▶ **Your task**: For this exercise, repeat every line of the material exactly.

== == ==

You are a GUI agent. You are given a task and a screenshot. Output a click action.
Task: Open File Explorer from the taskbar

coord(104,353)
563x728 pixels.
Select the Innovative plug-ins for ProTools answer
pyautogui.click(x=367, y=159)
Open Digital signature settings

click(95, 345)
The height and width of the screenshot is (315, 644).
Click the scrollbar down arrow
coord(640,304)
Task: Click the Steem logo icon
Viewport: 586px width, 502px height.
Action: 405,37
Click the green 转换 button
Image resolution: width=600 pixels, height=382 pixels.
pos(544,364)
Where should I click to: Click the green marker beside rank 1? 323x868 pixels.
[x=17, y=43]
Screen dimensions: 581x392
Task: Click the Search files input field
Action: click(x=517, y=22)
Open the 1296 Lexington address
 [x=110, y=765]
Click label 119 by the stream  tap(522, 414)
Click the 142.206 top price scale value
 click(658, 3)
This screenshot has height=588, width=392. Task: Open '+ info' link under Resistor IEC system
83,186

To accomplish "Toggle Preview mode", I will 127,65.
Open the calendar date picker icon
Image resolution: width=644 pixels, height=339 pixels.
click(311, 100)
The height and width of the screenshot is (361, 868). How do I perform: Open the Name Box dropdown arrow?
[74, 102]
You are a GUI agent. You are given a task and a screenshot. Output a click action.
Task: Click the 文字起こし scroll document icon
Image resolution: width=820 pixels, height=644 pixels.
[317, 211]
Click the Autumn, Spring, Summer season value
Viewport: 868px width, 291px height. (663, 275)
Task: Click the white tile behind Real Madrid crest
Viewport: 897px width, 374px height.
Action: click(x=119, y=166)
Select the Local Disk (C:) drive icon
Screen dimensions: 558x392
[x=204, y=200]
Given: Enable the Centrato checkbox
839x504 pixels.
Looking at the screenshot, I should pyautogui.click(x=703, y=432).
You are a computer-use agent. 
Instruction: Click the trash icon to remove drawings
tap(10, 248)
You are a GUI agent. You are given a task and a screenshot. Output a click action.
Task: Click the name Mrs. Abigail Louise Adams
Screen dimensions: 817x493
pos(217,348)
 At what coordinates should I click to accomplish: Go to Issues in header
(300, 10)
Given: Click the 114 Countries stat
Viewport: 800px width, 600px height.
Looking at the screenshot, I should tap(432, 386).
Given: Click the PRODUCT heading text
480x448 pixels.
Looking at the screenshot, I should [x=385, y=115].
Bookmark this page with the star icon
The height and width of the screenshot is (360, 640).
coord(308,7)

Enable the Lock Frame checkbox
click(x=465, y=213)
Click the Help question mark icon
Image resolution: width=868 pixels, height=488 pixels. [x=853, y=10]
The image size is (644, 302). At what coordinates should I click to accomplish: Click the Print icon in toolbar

== == ==

▶ **Finished exercise**:
You are a GUI agent. You are given a task and a screenshot. Output a click action.
Task: Open File Explorer from the taskbar

coord(104,353)
563x728 pixels.
Select the Innovative plug-ins for ProTools answer
pyautogui.click(x=367, y=159)
Open Digital signature settings

click(95, 345)
The height and width of the screenshot is (315, 644).
Click the scrollbar down arrow
coord(640,304)
Task: Click the Steem logo icon
Viewport: 586px width, 502px height.
Action: 405,37
Click the green 转换 button
Image resolution: width=600 pixels, height=382 pixels.
pos(544,364)
Where should I click to: Click the green marker beside rank 1? 323x868 pixels.
[x=17, y=43]
Screen dimensions: 581x392
Task: Click the Search files input field
Action: click(x=517, y=22)
Open the 1296 Lexington address
 [x=110, y=765]
Click label 119 by the stream  tap(522, 414)
Click the 142.206 top price scale value
 click(658, 3)
This screenshot has height=588, width=392. Task: Open '+ info' link under Resistor IEC system
83,186

To accomplish "Toggle Preview mode", I will 127,65.
Open the calendar date picker icon
Image resolution: width=644 pixels, height=339 pixels.
click(311, 100)
The height and width of the screenshot is (361, 868). How do I perform: Open the Name Box dropdown arrow?
[74, 102]
You are a GUI agent. You are given a task and a screenshot. Output a click action.
Task: Click the 文字起こし scroll document icon
Image resolution: width=820 pixels, height=644 pixels.
[317, 211]
Click the Autumn, Spring, Summer season value
Viewport: 868px width, 291px height. (663, 275)
Task: Click the white tile behind Real Madrid crest
Viewport: 897px width, 374px height.
Action: click(x=119, y=166)
Select the Local Disk (C:) drive icon
Screen dimensions: 558x392
[x=204, y=200]
Given: Enable the Centrato checkbox
839x504 pixels.
Looking at the screenshot, I should pyautogui.click(x=703, y=432).
You are a computer-use agent. 
Instruction: Click the trash icon to remove drawings
tap(10, 248)
You are a GUI agent. You are given a task and a screenshot. Output a click action.
Task: Click the name Mrs. Abigail Louise Adams
Screen dimensions: 817x493
pos(217,348)
 At what coordinates should I click to accomplish: Go to Issues in header
(300, 10)
Given: Click the 114 Countries stat
Viewport: 800px width, 600px height.
Looking at the screenshot, I should tap(432, 386).
Given: Click the PRODUCT heading text
480x448 pixels.
Looking at the screenshot, I should [x=385, y=115].
Bookmark this page with the star icon
The height and width of the screenshot is (360, 640).
coord(308,7)

Enable the Lock Frame checkbox
click(x=465, y=213)
Click the Help question mark icon
Image resolution: width=868 pixels, height=488 pixels. [x=853, y=10]
The image size is (644, 302). At what coordinates should I click to accomplish: Click the Print icon in toolbar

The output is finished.